Sudan: Hearts, Minds and Helicopters

Sudan: Hearts, Minds and Helicopters

Washington watches nervously as Nimeiri battles a rebellion Sudanese President Gaafar Nimeiri, 54, launched the new era by
ceremoniously pouring a can of beer into the Nile. Five million
dollars' worth of liquor followed, as thousands watched from the
riverbank, chanting, “Wise decision, Gaafar.” Thus did Sudan pass under
Islamic law this fall. At a stroke, alcohol was banned, and the harsh
strictures of the Sharia eliminated the last vestiges of Western-style
criminal justice. Thenceforth Muslim adulterers would be stoned,
murderers beheaded and boozers flogged . The most graphic evidence of the change to
date came two weeks ago, when a convicted Muslim thief had his right
hand amputated while a crowd of 500 looked on at Khartoum's Kober
Prison. The return to Islamic purity was a two-edged sword for Nimeiri. It won
him widespread popularity among Sudan's Arab Muslim majority, but it
pushed his divided, impoverished nation of 22 million a step closer to
civil war. Sudan's largely black, non-Muslim minorities, who inhabit
the southern part of the country, had already been seething with
resentment over what they regarded as persistent discrimination by the
Arab-dominated central government. Encouraged by Libyan Leader Muammar
Gaddafi and by the Marxist government of neighboring Ethiopia, pockets
of armed rebellion have erupted in a number of southern regions. While
fighting to subdue the rebels, Nimeiri must protect himself from
periodic attempted coups. As one U.S. State Department official puts
it, “We've got some concerns about the stability of the country.” The Reagan Administration has a strategic stake in Sudan's wellbeing.
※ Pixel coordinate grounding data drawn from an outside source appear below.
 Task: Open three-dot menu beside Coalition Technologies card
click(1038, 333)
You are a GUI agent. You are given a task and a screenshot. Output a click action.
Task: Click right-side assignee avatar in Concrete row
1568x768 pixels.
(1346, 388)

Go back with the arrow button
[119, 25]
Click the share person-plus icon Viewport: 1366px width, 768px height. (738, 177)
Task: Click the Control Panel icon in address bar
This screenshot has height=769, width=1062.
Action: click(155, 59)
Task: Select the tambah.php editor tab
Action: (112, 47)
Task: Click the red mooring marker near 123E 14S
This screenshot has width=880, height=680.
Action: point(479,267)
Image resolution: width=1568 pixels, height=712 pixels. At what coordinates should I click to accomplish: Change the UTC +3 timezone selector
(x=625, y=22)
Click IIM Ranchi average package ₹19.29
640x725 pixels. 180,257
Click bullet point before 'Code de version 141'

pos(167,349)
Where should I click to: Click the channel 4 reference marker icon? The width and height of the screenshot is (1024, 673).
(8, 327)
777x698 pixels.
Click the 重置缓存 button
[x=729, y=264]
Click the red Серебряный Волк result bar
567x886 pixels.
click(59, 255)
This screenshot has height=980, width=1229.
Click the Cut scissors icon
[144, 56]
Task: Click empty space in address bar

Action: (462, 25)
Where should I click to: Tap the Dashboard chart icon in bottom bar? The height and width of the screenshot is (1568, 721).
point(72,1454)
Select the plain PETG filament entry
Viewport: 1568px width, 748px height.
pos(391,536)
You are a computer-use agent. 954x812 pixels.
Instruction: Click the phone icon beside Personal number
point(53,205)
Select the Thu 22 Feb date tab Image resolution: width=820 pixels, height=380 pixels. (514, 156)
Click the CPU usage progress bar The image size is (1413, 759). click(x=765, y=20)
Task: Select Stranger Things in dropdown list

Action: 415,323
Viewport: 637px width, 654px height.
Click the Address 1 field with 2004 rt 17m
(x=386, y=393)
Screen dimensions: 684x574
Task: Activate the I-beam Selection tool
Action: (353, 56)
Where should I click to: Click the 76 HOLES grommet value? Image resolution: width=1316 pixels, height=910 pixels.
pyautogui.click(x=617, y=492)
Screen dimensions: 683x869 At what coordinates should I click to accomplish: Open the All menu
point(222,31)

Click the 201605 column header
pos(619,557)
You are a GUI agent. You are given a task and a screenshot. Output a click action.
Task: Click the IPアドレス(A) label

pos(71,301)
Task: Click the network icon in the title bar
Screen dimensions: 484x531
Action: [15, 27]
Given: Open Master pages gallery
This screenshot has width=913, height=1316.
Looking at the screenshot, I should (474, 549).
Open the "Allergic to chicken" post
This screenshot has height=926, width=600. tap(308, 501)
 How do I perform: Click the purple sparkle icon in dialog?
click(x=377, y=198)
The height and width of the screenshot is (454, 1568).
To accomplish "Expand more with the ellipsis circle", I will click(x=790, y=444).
Under Nimeiri, the country has strengthened its ties with Egypt,
America's major Arab ally in the Middle East. Sudan shields Egypt's
southern flank from attack and safeguards the upper reaches of Egypt's
economic mainstay, the Nile River. In recent years, Sudan has also
served as a buffer against the designs of Libya's Gaddafi, whom Nimeiri
derides as having “two personalities, both of them evil.” Finally,
Sudan's key location might make it an ideal staging area for U.S.
forces in the event of a military threat to the Persian Gulf. Last
February, President Reagan dispatched four AWACS surveillance planes
to Egypt in response to anxiety about a Libyan military threat; in
August, Reagan sent a personal message to Nimeiri assuring him that
“aggression against Sudan will not be tolerated.”